EXERCISE PROMPT - Exactly retype the lines below from the one containing "The height and" through the end of the listing. Leave pictures out.

EXTRACTED INFORMATION -
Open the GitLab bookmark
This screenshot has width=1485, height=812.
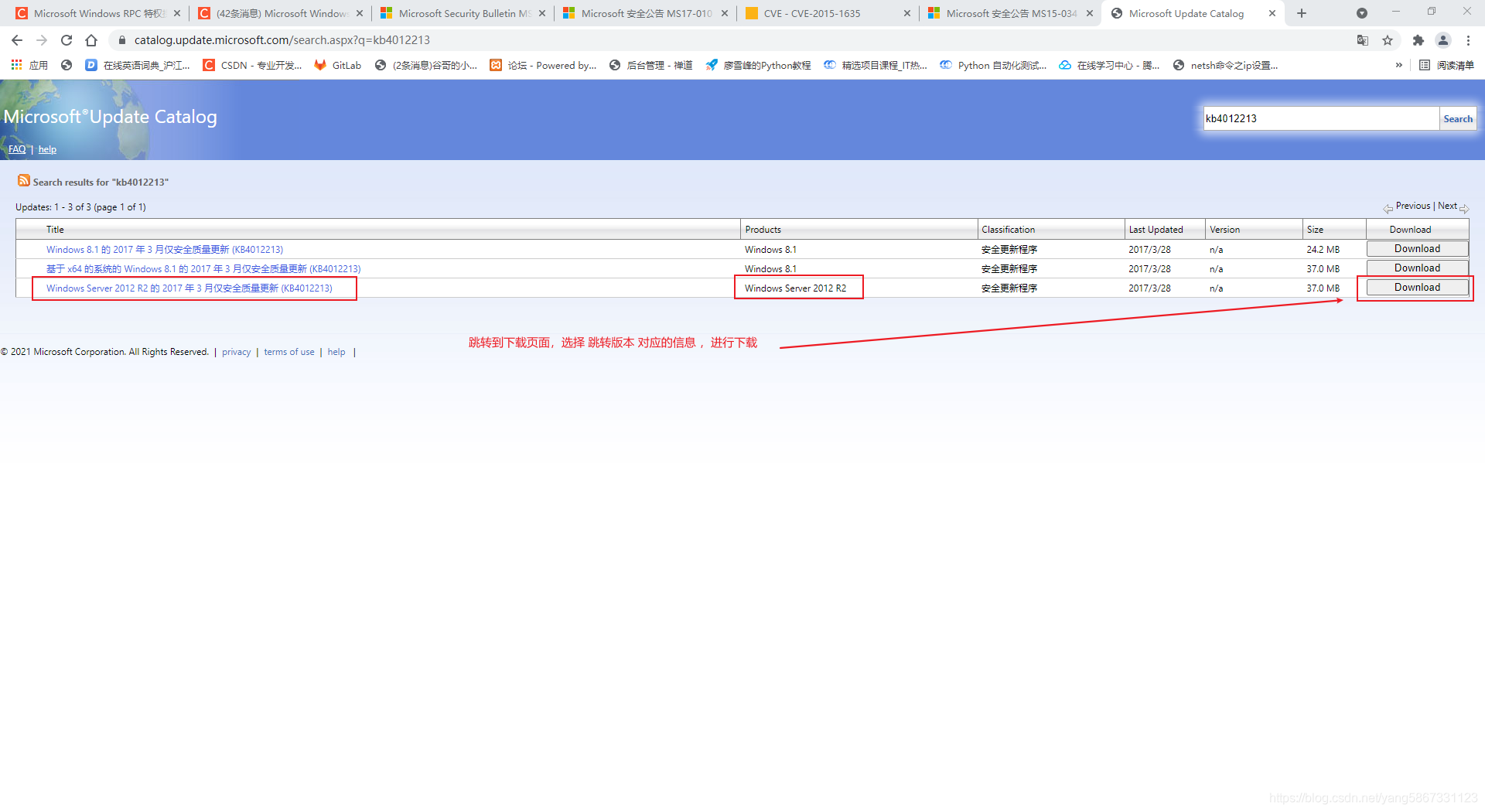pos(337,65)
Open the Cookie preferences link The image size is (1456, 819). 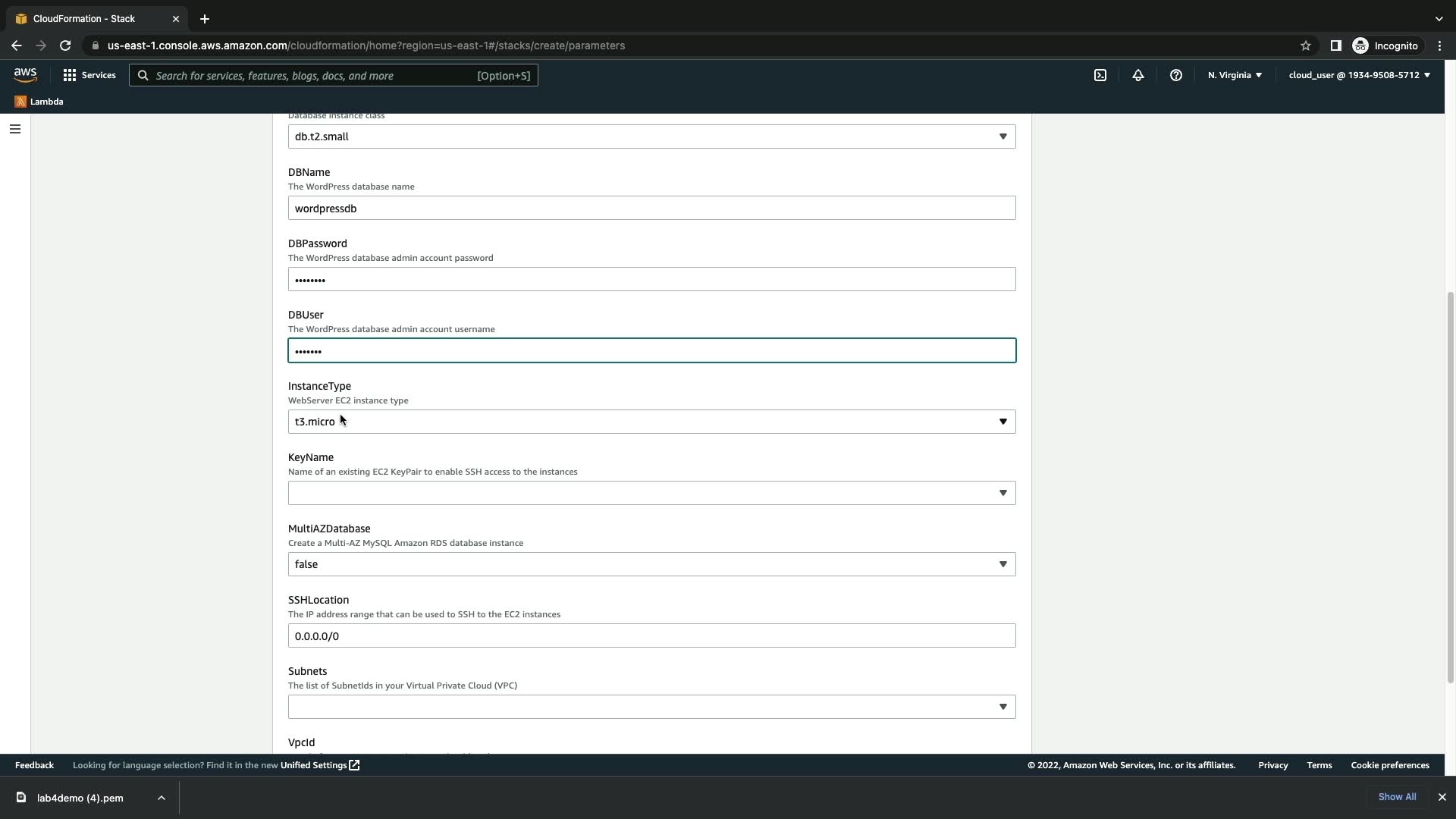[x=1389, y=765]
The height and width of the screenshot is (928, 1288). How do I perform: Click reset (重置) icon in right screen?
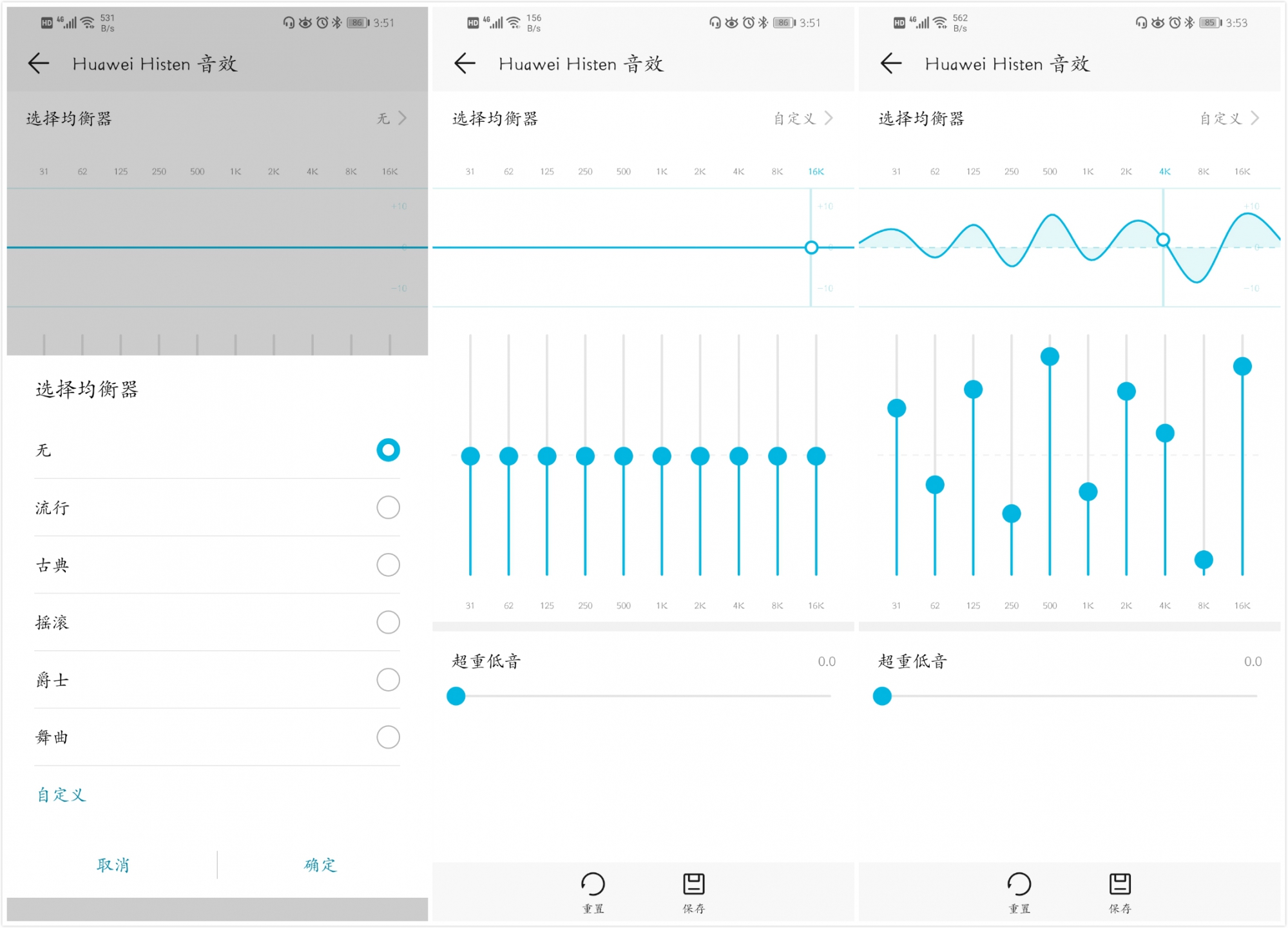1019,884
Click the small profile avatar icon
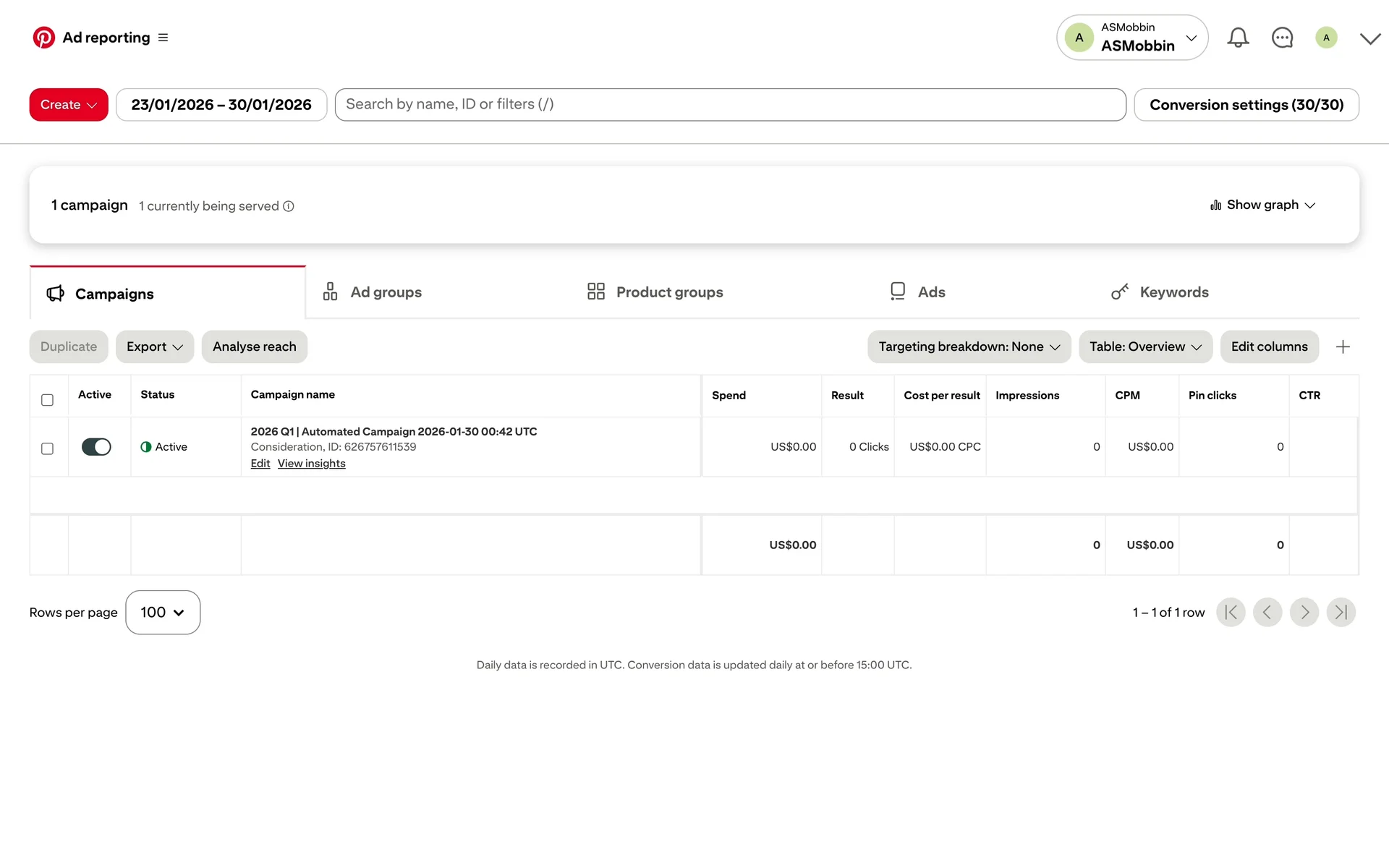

TASK OUTPUT -
The height and width of the screenshot is (928, 1288). How do I perform: Click reset (重置) icon in right screen?
1019,884
Click the small profile avatar icon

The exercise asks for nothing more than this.